-- START Supplied data --

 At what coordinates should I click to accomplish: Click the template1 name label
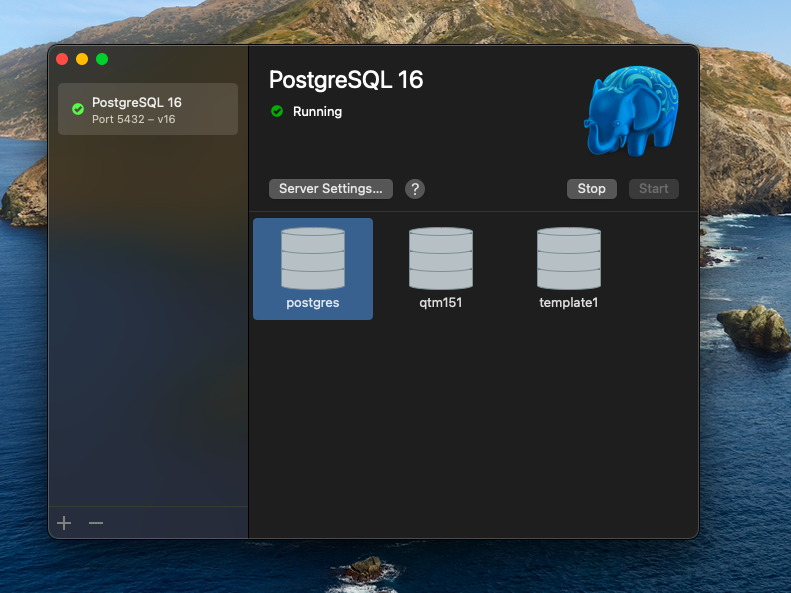tap(568, 303)
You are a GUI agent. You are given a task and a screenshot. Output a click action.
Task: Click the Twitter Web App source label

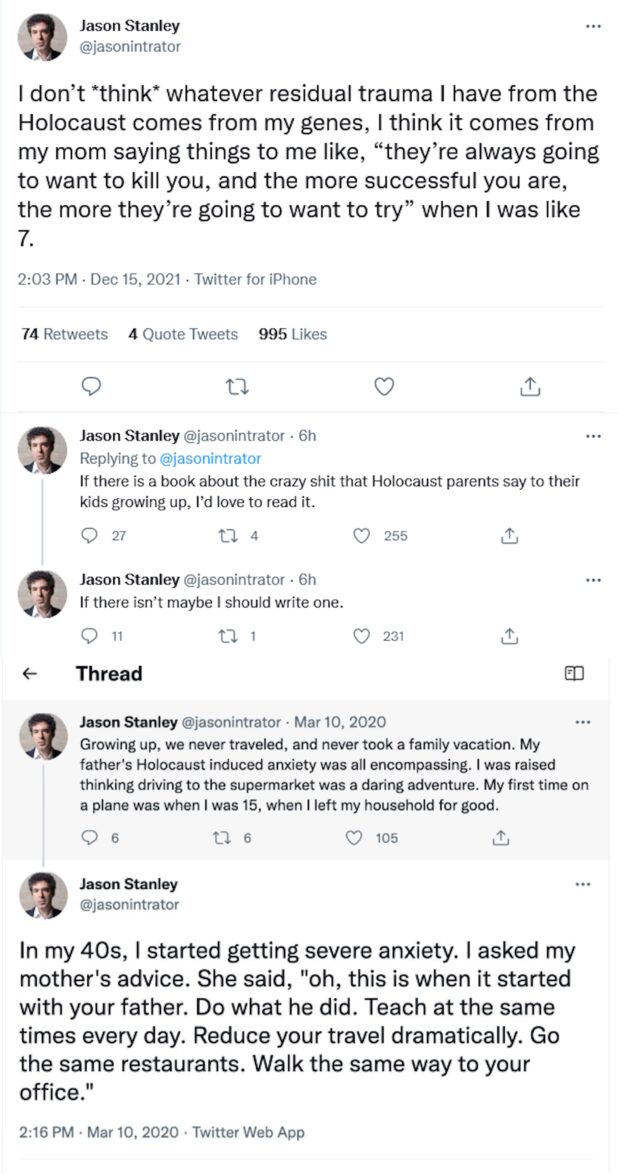pyautogui.click(x=248, y=1132)
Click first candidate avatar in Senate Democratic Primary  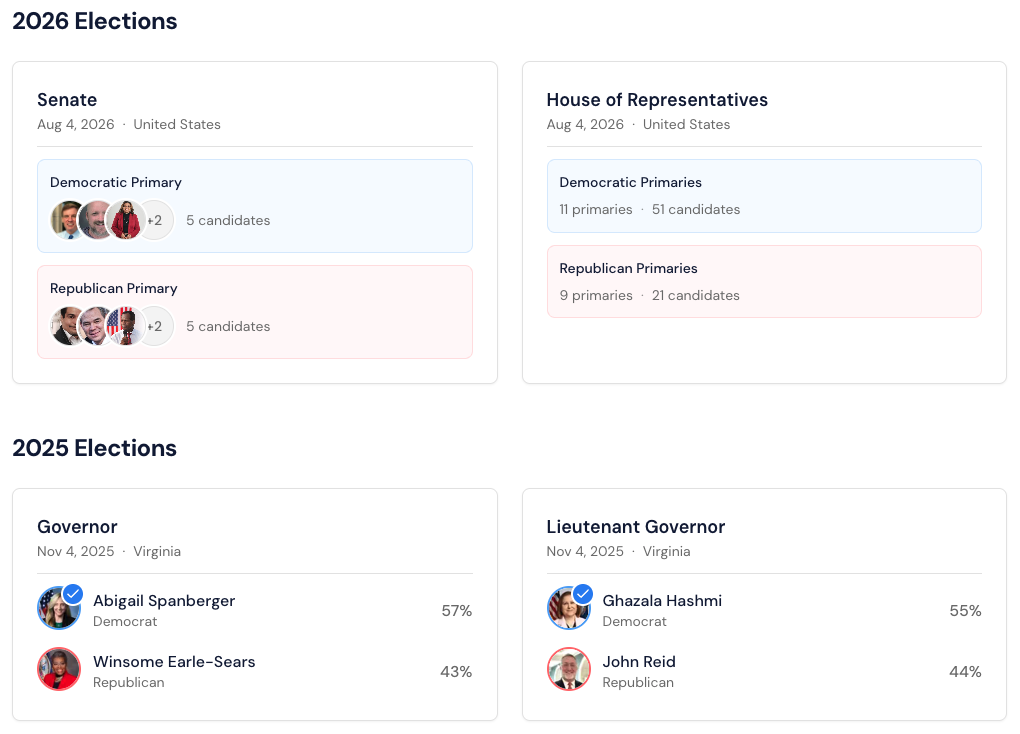67,220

-- END Supplied data --

■ **Short task**
Find each line in the entries above that contains the word "label" and copy those lines.

■ **Exercise answer**
 At what coordinates should I click to accomplish: Click the template1 name label
Task: Click the Twitter Web App source label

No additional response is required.